アメリカ大リーグ(MLB)、ナショナル・リーグの今年の最優秀選手(MVP)に予想されていた通り、ワールド・シリーズ(WS)で連覇を遂げたドジャースの大谷翔平選手が、3年連続4回目の受賞者に選ばれた。これまでの受賞は4回ともすべて満票だったというからすごい。4回の受賞は、ジャイアンツなどで活躍したバリー・ボンズの7回に次ぐ歴代2位である。今年の大谷選手は、2年ぶりに二刀流を復活させ、投打両面で大活躍した。また、昨日投手部門の最高の賞であるサイ・ヤング賞も、同じドジャースの山本由伸投手に授賞されるのではないかとの期待感があったが、山本投手が特にめざましい活躍をしたのが、ポスト・シーズンに入ってからだったために、シーズン中の活躍を評価する同賞の受賞者は別の投手に決まった。
それはともかく、これで今年のMLBは漸く幕を降ろした感がする。大谷選手については昔こんな印象に残っているこぼれ話があった。それは、彼のプロ入りを発表した際、高校時代と同じく二刀流でやっていきたいと希望を述べたことに対して、関口宏司会の「サンデー・モーニング」のスポーツ・コーナーに出演した巨人軍OBの張本勲氏が、即座にそれは無理だと言い、投打どちらかに決めて、それがだめになった時にもうひとつの手段を考えるべきで、そんな二刀流のような今どきプロ選手が誰もやらないことをやってみたいというのは、無理だ。それはプロ野球を舐めているとまで言って厳しく非難したことがある。その後日本ハムに入団した大谷選手は、当時の栗山監督から二刀流を認められ、二刀流で活躍して見事に張本氏の鼻を明かした。その後、張本氏が大谷選手についてコメントしたのを聞いたことがない。さぞや面子がつぶれ、恥ずかしく思ったのではないだろうか。それでも並外れた力量の大谷選手がこれほどの大活躍をするとは、誰も想像出来なかったことだろう。
それにしても今シーズンも大谷、山本選手や、新規にシカゴ・カブスに入団した今永投手らを中心に、MLBでも日本人選手の活躍が大分目立った。ドジャースが昨年に続き、ワールド・シリーズ(WS)へ進出したために、日本でもワールド・シリーズの人気が高く、しかもNHKテレビで生中継されたこともあり、視聴率は全7試合とも軒並み高かった。
その高い視聴率は、毎週新聞に公表される前週の高視聴率ベスト20などで知ることが出来るが、先月最終週に行われた第3、4、5戦は、数ある多種多様な番組の中でも、視聴率4位、9位、2位だった。
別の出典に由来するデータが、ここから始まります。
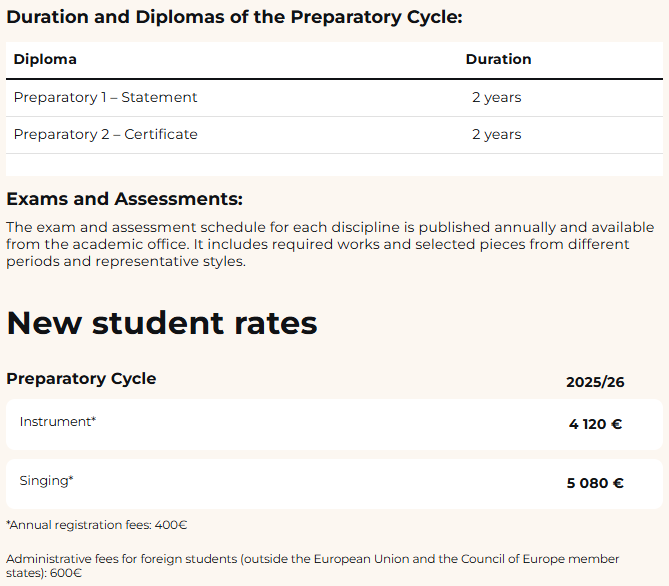Image resolution: width=669 pixels, height=586 pixels.
Task: Click the empty last row of diploma table
Action: pyautogui.click(x=334, y=165)
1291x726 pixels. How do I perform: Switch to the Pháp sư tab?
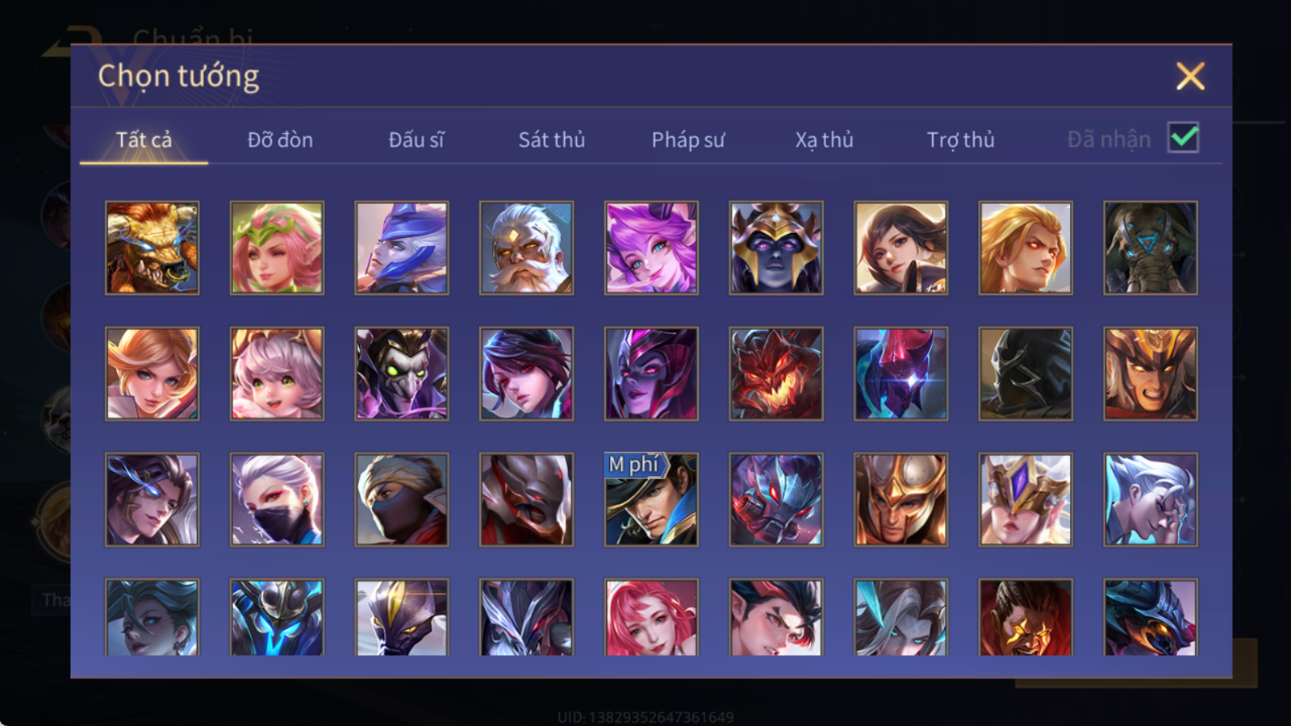pyautogui.click(x=688, y=140)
そして最終戦第7戦が行われたのは、11月1日で視聴者は何と2,100万人に上り、日米加の視聴者を合わせると5,100万人が視聴した。これは34年ぶりの高視聴率だったという。ちょうど日本でも日本シリーズ開催中だったが、決着のついた第5戦が漸く20位に顔を覗かせる程度だった。これはこれで収まったが、少し寂しい気がした。このままMLBで日本人選手の活躍が続くなら、来年以降も大リーグ人気は一層高まることだろう。